WORK TASK -> Only the lines that include "Play" should be copied from the data below.

DATA RECORDS ->
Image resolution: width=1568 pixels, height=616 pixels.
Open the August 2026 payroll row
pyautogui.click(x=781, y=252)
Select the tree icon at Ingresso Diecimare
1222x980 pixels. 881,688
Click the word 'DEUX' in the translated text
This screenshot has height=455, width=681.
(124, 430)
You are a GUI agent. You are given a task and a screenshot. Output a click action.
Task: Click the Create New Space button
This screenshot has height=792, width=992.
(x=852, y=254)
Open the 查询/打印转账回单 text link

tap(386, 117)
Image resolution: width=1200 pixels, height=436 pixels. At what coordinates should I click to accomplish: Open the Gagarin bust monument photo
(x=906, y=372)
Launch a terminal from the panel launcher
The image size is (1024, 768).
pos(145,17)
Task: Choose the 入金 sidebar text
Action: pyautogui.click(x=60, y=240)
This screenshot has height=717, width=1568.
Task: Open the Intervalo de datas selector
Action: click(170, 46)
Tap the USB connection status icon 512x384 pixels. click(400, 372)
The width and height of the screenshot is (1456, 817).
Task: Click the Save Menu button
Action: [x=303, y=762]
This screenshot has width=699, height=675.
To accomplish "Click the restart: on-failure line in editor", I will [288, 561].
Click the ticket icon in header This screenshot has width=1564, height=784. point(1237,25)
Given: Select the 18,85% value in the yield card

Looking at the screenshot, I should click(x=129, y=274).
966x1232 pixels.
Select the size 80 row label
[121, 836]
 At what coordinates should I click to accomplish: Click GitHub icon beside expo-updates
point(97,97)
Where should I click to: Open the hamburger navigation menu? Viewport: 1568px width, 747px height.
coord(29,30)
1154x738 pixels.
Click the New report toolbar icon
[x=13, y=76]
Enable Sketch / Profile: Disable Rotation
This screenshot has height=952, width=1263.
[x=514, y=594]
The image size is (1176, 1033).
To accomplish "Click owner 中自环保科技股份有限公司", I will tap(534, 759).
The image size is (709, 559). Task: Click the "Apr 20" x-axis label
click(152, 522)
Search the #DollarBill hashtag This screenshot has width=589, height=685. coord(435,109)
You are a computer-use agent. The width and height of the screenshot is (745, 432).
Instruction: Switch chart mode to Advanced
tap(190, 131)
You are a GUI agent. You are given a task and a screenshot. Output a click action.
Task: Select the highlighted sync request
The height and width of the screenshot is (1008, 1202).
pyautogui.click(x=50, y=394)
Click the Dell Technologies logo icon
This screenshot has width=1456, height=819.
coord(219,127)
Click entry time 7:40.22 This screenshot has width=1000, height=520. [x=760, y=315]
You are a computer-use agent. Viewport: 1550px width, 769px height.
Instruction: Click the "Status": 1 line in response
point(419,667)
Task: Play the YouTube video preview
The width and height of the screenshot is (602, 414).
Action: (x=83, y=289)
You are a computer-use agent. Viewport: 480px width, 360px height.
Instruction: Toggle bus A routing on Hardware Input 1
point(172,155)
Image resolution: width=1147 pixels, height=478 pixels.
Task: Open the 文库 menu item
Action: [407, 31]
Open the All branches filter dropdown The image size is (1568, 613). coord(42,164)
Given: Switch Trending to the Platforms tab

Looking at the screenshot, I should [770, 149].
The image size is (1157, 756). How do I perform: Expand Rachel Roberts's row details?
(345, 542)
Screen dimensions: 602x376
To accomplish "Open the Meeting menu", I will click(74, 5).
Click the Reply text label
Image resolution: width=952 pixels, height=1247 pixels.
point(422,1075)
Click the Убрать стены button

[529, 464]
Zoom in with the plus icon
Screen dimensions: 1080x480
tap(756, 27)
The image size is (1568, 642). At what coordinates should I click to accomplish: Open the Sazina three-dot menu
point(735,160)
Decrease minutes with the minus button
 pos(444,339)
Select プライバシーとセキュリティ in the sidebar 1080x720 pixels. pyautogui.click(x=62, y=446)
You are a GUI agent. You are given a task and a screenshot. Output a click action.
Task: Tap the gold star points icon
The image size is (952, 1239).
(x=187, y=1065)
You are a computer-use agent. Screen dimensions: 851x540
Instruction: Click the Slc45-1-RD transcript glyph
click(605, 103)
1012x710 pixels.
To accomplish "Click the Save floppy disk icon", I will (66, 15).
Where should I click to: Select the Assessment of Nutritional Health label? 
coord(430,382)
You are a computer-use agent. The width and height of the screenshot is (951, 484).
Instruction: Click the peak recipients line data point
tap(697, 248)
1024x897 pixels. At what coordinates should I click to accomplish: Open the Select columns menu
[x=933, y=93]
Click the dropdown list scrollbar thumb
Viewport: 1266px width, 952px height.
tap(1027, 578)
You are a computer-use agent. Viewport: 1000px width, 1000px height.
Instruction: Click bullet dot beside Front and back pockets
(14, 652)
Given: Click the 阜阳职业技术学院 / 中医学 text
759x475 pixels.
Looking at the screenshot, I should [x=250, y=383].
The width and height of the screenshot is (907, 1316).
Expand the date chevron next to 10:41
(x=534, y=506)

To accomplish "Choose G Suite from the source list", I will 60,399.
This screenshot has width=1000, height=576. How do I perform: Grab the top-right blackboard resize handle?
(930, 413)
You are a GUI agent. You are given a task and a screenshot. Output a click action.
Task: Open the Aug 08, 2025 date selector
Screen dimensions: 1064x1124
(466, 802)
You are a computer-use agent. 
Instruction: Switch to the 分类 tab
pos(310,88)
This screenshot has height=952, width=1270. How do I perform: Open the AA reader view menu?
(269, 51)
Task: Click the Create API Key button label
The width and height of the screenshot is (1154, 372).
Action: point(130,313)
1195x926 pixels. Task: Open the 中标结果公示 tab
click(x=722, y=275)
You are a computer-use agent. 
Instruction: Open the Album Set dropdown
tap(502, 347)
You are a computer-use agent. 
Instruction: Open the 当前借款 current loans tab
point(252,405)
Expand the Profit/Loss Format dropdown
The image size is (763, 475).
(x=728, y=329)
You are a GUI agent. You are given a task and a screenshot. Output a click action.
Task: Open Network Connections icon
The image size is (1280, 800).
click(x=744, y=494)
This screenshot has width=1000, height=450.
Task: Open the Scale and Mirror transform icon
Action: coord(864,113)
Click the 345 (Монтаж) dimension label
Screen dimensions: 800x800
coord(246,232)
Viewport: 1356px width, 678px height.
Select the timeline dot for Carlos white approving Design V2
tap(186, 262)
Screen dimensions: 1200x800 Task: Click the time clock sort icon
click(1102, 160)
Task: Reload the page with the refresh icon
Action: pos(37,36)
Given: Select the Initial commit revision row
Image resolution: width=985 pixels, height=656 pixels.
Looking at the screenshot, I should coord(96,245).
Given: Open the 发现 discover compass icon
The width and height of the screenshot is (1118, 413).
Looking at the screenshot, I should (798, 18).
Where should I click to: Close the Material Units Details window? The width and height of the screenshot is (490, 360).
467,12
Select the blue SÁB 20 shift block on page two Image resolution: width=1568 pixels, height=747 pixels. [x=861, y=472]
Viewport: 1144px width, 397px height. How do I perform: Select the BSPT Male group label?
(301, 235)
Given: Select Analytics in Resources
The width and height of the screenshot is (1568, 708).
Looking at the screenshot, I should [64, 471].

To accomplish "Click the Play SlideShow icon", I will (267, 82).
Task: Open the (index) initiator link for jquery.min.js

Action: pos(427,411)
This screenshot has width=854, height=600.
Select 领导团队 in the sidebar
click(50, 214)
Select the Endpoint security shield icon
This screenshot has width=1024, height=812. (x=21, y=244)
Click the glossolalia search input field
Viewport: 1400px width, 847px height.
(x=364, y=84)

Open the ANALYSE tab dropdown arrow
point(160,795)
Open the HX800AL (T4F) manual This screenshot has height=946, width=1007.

EXERCISE RESULT ->
Task: Play the YouTube video preview
To accomplish "Click the Play SlideShow icon", I will (267, 82).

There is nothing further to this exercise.